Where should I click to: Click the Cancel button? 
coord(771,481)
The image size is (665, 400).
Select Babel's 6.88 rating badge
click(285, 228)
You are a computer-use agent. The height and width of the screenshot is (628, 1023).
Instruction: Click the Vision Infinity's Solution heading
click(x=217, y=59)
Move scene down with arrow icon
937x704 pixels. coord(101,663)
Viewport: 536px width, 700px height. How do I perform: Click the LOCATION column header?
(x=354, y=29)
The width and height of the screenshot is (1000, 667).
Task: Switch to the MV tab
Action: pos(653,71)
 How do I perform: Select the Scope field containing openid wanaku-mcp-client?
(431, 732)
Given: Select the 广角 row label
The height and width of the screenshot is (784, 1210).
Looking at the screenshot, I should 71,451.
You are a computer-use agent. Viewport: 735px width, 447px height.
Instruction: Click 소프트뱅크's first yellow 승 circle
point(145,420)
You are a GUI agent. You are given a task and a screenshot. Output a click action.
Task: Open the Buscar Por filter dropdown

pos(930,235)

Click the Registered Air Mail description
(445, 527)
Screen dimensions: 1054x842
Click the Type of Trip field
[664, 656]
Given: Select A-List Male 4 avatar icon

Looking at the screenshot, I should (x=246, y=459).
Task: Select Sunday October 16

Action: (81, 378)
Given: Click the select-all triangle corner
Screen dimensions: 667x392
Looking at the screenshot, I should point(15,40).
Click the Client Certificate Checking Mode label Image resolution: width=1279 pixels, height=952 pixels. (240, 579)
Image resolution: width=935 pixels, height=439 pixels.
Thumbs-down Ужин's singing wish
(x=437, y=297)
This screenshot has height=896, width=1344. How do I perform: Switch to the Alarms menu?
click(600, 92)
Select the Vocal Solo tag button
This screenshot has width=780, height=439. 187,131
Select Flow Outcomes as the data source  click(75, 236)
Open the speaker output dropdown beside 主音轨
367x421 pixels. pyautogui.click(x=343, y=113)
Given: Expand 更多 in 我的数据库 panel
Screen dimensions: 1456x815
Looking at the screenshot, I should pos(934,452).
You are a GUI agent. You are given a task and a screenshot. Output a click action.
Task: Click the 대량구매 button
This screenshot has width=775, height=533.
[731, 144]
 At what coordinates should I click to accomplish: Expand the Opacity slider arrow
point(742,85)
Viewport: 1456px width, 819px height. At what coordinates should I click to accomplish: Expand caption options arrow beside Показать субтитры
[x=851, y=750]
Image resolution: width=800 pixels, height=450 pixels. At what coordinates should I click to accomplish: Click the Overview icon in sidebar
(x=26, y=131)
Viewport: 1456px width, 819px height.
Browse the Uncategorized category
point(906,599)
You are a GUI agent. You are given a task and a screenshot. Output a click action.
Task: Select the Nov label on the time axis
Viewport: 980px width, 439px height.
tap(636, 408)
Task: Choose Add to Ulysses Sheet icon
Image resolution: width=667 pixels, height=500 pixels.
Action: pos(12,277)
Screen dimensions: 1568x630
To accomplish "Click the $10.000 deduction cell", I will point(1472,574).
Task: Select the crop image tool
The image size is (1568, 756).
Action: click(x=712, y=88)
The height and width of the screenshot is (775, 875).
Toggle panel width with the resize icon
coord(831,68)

───

DIRECTIONS FOR THIS TASK
Count the lines in the records above that contain the word "field", and state only the resulting number.

ANSWER TO THIS PROBLEM
2